- _TEXTO FORNECIDO_:
Estes, eram para as outras pessoas, não para ela!
Ela me deixava nua,
 despida,
descabelada
Esvaziava-me para depois me encher,
completar.
Com ela,
ali,
nua,
aquecida pela sua pele,
embalada pela sua voz,
seu respirar,
seu pulsar ,
seus “ésses” puxados em tom rouco...
Ali, eu podia ser qualquer coisa.
Eu podia ser tudo.
Eu podia ser nada.
Eu ERA e me bastava.

quinta-feira, 6 de setembro de 2012

Royal


                Dois beijinhos e um sorriso bobo. Era tudo o que conseguia fazer antes de permanecer em quase absoluto silêncio, só quebrado por hã-rãns e risadinhas inibidas vez ou outra. Era assim toda vez que a via. Você é tão diferente pessoalmente – dizia ela – não sabia que era tão tímida! E continuava a falar, sempre sofrendo por uma  paixão, a usar os ouvidos receptivos de Paula e os seus conselhos.
                Paula não é tímida, nunca foi. O que a emudecia na presença de Cris eram aqueles olhos! Aquele olhar castanho e brilhante. Gostava de se ver naquele olhar! Mergulhada no mistério daquele castanho, emoldurada por aqueles imensos cílios! Os maiores e mais bonitos que ela já viu. Cris é desse tipo de pessoa que fala com os olhos, sorri com os olhos, sofre com os olhos... E assim, absorta, perdida naquele olhar, Paula nem se dava mais conta de qual rumo a conversa havia tomado, até ser acordada por um “Hein!?” de Cris. Recompunha-se e respondia pacientemente a amiga de coração aflito, com o seu a saltitar no peito.
                Para sua sorte, naquele dia a música estava alta e o seu corpo continuou ao ritmo do “tunti-tunti”. Sorte maior ainda haver outro amigo, um novo interlocutor para Cris, enquanto Paula estava livre para simplesmente observar.

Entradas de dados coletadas
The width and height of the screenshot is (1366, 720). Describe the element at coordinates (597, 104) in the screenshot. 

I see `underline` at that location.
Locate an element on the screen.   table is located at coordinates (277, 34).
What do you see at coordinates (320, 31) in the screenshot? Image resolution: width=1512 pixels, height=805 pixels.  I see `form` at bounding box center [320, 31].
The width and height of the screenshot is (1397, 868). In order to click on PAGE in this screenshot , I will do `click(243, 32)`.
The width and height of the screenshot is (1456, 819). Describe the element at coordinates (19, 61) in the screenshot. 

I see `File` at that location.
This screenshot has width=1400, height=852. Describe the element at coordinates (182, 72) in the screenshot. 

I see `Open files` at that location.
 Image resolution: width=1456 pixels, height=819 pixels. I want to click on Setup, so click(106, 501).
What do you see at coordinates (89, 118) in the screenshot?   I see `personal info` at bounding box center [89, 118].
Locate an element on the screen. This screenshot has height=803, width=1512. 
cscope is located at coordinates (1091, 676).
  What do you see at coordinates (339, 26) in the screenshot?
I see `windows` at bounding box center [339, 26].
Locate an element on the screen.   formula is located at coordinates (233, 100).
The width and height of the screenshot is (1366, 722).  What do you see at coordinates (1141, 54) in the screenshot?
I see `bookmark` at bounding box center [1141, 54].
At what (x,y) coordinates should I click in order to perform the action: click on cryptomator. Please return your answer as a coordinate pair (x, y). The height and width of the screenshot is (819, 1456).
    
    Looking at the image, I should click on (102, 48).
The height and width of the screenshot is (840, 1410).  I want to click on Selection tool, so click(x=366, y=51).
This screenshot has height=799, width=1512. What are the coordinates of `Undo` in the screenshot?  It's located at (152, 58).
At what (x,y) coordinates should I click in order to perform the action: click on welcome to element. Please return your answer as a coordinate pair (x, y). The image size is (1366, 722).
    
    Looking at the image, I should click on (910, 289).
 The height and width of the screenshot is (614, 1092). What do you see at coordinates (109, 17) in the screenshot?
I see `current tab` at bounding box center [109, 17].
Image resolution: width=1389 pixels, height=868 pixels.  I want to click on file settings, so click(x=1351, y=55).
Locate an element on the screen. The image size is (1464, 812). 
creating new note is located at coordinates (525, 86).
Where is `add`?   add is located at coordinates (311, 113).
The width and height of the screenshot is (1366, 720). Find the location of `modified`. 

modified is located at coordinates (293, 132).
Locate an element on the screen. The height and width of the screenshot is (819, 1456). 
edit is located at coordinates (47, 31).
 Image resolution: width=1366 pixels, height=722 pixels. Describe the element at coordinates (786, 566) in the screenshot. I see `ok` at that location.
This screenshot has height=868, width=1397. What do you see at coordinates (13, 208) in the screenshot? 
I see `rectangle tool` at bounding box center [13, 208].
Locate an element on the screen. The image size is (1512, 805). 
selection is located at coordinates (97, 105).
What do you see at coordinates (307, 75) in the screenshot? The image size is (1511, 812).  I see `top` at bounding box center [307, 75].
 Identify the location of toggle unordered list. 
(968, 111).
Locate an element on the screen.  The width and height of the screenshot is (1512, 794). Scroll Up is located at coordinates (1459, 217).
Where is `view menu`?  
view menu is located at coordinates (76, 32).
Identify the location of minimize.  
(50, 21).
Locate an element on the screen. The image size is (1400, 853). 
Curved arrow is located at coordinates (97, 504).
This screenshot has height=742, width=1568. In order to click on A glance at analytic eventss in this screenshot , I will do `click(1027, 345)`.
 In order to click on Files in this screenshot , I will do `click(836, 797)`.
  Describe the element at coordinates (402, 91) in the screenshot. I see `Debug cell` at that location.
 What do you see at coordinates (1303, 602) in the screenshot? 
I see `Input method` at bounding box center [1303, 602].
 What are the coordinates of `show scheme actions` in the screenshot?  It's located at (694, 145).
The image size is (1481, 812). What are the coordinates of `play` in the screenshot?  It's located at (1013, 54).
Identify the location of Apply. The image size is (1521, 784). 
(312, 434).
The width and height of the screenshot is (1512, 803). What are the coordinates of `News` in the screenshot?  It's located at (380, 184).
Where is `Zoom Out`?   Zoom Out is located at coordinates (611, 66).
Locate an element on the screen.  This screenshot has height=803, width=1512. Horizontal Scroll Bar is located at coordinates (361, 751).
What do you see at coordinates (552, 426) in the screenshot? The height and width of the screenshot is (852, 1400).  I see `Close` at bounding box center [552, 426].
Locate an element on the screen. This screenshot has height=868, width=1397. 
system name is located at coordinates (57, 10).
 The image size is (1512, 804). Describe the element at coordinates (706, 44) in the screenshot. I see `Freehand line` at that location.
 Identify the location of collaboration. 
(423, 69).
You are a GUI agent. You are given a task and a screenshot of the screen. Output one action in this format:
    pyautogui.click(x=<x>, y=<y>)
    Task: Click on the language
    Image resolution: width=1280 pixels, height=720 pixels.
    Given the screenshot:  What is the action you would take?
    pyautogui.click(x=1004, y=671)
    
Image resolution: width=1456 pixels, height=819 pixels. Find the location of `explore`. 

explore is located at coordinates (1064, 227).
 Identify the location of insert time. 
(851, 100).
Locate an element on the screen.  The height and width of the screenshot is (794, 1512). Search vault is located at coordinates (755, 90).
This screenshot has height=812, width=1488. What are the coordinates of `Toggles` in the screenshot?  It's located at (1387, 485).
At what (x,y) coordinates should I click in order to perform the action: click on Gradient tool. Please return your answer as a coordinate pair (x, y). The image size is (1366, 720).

- _REQUISITOS DO EXERCÍCIO_: Reproduza na íntegra o texto fornecido, sem qualquer alteração.

- _SOLUÇÃO DO PROBLEMA_:
Estes, eram para as outras pessoas, não para ela!
Ela me deixava nua,
 despida,
descabelada
Esvaziava-me para depois me encher,
completar.
Com ela,
ali,
nua,
aquecida pela sua pele,
embalada pela sua voz,
seu respirar,
seu pulsar ,
seus “ésses” puxados em tom rouco...
Ali, eu podia ser qualquer coisa.
Eu podia ser tudo.
Eu podia ser nada.
Eu ERA e me bastava.

quinta-feira, 6 de setembro de 2012

Royal


                Dois beijinhos e um sorriso bobo. Era tudo o que conseguia fazer antes de permanecer em quase absoluto silêncio, só quebrado por hã-rãns e risadinhas inibidas vez ou outra. Era assim toda vez que a via. Você é tão diferente pessoalmente – dizia ela – não sabia que era tão tímida! E continuava a falar, sempre sofrendo por uma  paixão, a usar os ouvidos receptivos de Paula e os seus conselhos.
                Paula não é tímida, nunca foi. O que a emudecia na presença de Cris eram aqueles olhos! Aquele olhar castanho e brilhante. Gostava de se ver naquele olhar! Mergulhada no mistério daquele castanho, emoldurada por aqueles imensos cílios! Os maiores e mais bonitos que ela já viu. Cris é desse tipo de pessoa que fala com os olhos, sorri com os olhos, sofre com os olhos... E assim, absorta, perdida naquele olhar, Paula nem se dava mais conta de qual rumo a conversa havia tomado, até ser acordada por um “Hein!?” de Cris. Recompunha-se e respondia pacientemente a amiga de coração aflito, com o seu a saltitar no peito.
                Para sua sorte, naquele dia a música estava alta e o seu corpo continuou ao ritmo do “tunti-tunti”. Sorte maior ainda haver outro amigo, um novo interlocutor para Cris, enquanto Paula estava livre para simplesmente observar.